**GIVEN REQUEST:** Continue the interview transcript about play in the early years, starting right after its final sentence.

**TEXT PASSAGE:**
## BEGIN

Hi, Kisha, thank you so much for being with me today.
Kisha Reid: Hi Janet, I am so excited to be here and talk with you.
Janet Lansbury: Me too. I feel like I’ve known you for a long time because I’ve known of you and your work, and you’re quite renowned in my world. And you’re a veteran in this. I think we’ve almost been in this field the same amount of time, or maybe you’ve been in a bit longer even. So I can’t believe we’ve never talked before, but I’m really glad that we’re going to do it finally.
Kisha Reid: Same here. I feel like I know you. I’ve been listening to your podcast and reading your work and I’m just honored.
Janet Lansbury: Thank you. Well, I want to jump right in and ask what first lit your fire with the power of play. What made you first realize how important it was to support, protect, defend, and advocate for play in the early years?

## END

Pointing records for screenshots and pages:
## BEGIN

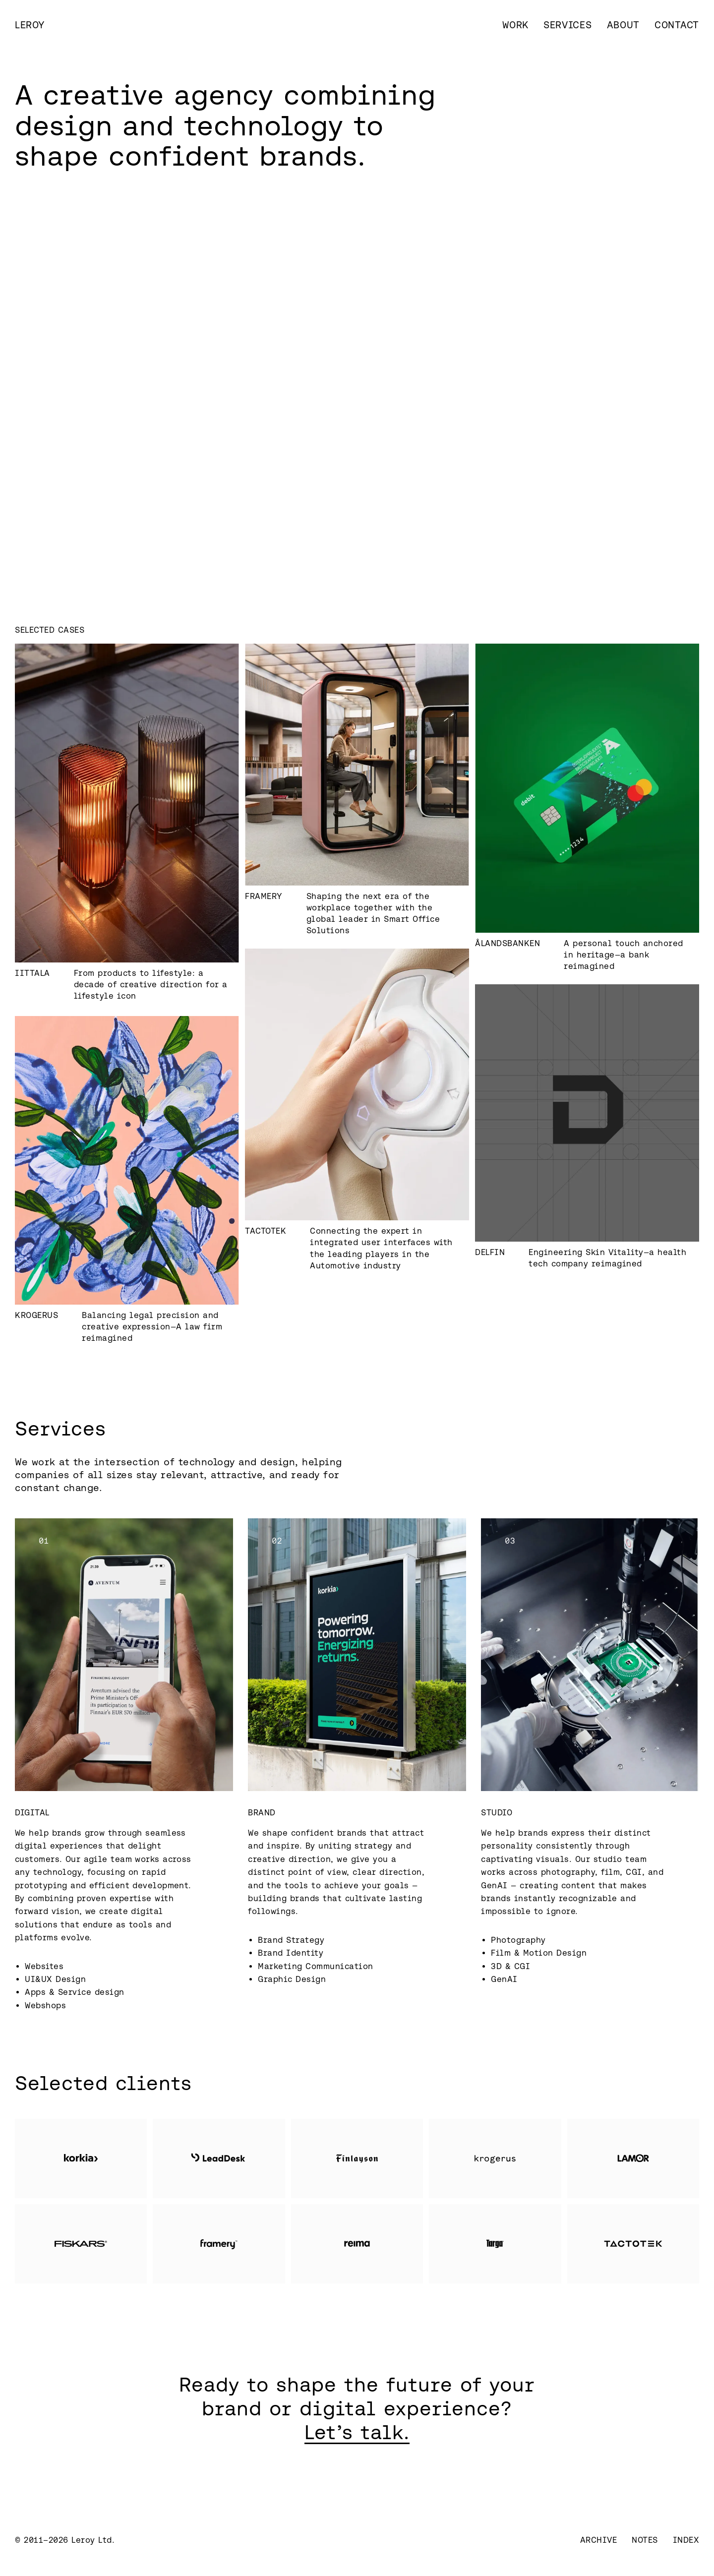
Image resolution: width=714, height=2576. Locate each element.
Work (515, 24)
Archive (598, 2539)
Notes (645, 2539)
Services (567, 24)
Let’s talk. (357, 2432)
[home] (30, 24)
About (623, 24)
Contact (676, 24)
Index (686, 2539)
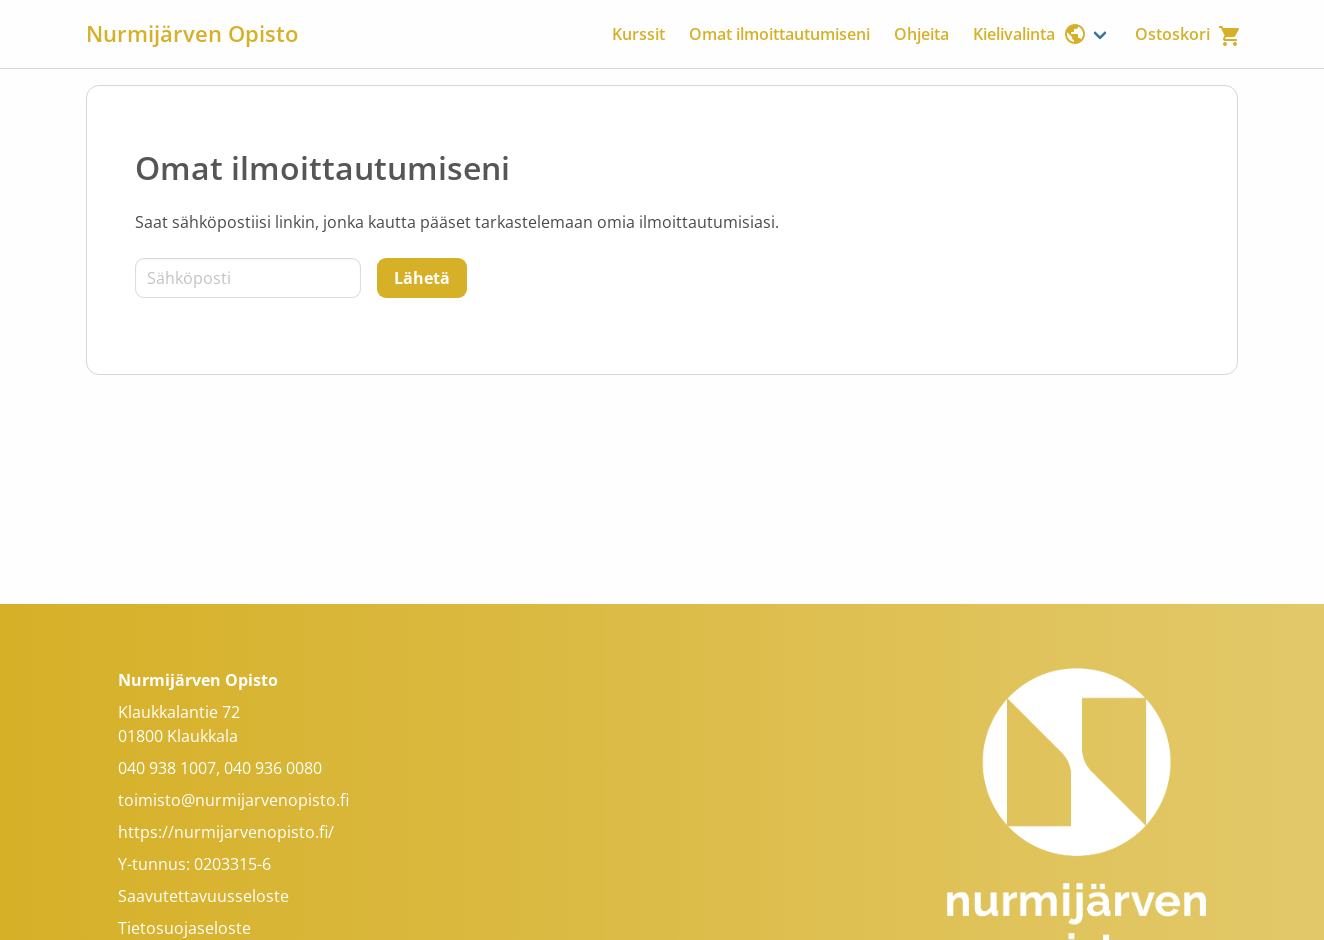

## END

**REPLY TO THE TASK:**
Kisha Reid: I think I have to go honestly all the way back to my own childhood, because that is where I learned who I was, like who I am. That’s where I learned how to take risks, how to be strong and powerful, and where I first learned that: Hey girl, you are smart. Leaning back on those times, those times when I can remember a particular time that my friends and I had ventured further away from home than we had ever ventured. I remember actually having this conversation with myself that I’m doing this without my mom. I’m going far away and I’m doing this exciting thing, and just the exhilarating feeling that I had, that sense of freedom going out on an adventure.
So that feeling is what I always want to evoke in other children because it started from there, and what’s in me… something grew, like just this sense of self and this strongness. I had proven to myself through my adventures outside and play, through my playing in the creek and climbing trees and running fast — it just kept solidifying within me how strong I am, how capable I am, how smart I am. And I took that with me all the way through school. When I felt like something was too tough or I wasn’t ready for something, I was reminded through those times that I was playing, that I can do it, that I’m strong, that I’m confident, that I’m creative. And I just fell back on that.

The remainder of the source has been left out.